Similar strategic logic
AppLovin’s proposed deal has a “similar strategic logic to the ironSource deal it is trying to replace,” said Liam Deane, principal analyst of Games Tech at sister research firm Omdia. “AppLovin, Unity, and ironSource each have ad networks that are strong in the mobile games space but very much in the second tier overall.”
“Mobile games advertising is a big market: Omdia projects revenue of $67 billion this year,” he continued. “But that’s only about 10% of the total digital advertising market. Everyone expects consolidation of ad networks so there’s a scramble among the smaller players to build scale, and the big fall in tech stocks has made previously unimaginable deals look affordable.”
“But while the strategic rationale is there from the perspective of the mobile ads market, Unity remains strongly committed to its game engine business so I do not think a takeover by an advertising company will appeal.”

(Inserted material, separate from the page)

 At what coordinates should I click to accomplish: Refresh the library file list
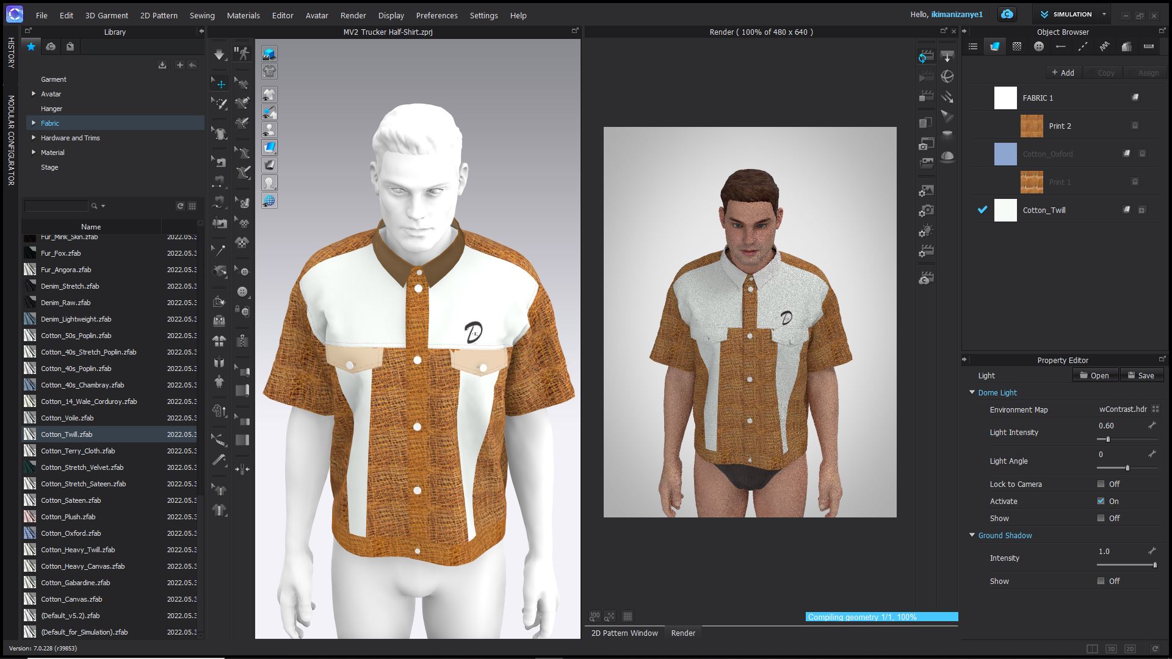point(180,206)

Wall Street seemingly agreed. Unity shares closed up 1% on Tuesday while AppLovin was down by 10% and ironSource was off by 11%.
Appealing to shareholders
By making this competing buyout offer, AppLovin is counting on Unity shareholders and its board to vote for the best deal on the table. The board has a fiduciary duty to consider all viable mergers and acquisition proposals.
“AppLovin and Unity create a market leading business that has tremendous growth potential,” Foroughi said in a statement. This deal “would be in the best interest of shareholders of both companies.”

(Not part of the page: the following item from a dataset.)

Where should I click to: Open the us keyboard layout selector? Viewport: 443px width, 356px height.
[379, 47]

Under the buyout offer, Unity stockholders would get 1.152 shares of AppLovin Class A for each share they hold. This equates to $58.85 per share, or 18% higher than Unity’s closing share price on Aug. 8.
AppLovin said merging with Unity would yield a run-rate of more than $3 billion in adjusted earnings before interest, taxes, depreciation and amortization (EBITDA) by the end of 2024. This compares with $1 billion in adjusted EBITDA run-rate Unity said it would achieve with ironSource.
Also, AppLovin is projecting $700 million in adjusted EBITDA from synergies (cost savings) as of 2025 by combining with Unity. This compares with $300 million in cost savings projected in the ironSource deal.
However, Unity shareholders will own more than 70% of the combined company in the ironSource deal compared with just half under AppLovin's offer. Notably, AppLovin is much bigger than ironSource: Its 2021 revenue was $2.8 billion, nearly doubling from the year before. IronSource reported revenue of $553 million last year, up 67% from 2020.
Seismic industry impact
“If this deal does go through, the consequences for the games market could be quite seismic,” Deane said.
“From the point of view of AppLovin, Unity’s non-advertising activities are a sideshow. While Unity makes the majority of its revenue from advertising these days, it continues to pour investment into its game engine, which has grown into a pivotal platform for the games development industry,” the analyst added. “It still hopes that the game engine can be the centerpiece of a business going beyond gaming into video and film production, architecture, industry, and the metaverse.”
“It is doubtful that AppLovin would be interested in continuing to invest in the game engine to the same degree, which could be a major boost to Unreal Engine (real-time 3D creation tool from Epic Games), and perhaps even open up opportunities for companies like Amazon that have so far struggled to break the grip of the Unity/Unreal duopoly in the game engine business,” he said.
In the end, AppLovin likely will not succeed. “I think Unity will stick to the ironSource deal rather than take AppLovin’s offer,” Deane said. “Merging with IronSource would allow Unity to build a bigger and more comprehensive advertising business, but still leave it in a controlling position with over 70% of shares in the combined company. Accepting instead a position as a 49% minority shareholder (voting rights) with AppLovin just for the sake of building slightly more scale is not likely to be an appealing proposition.”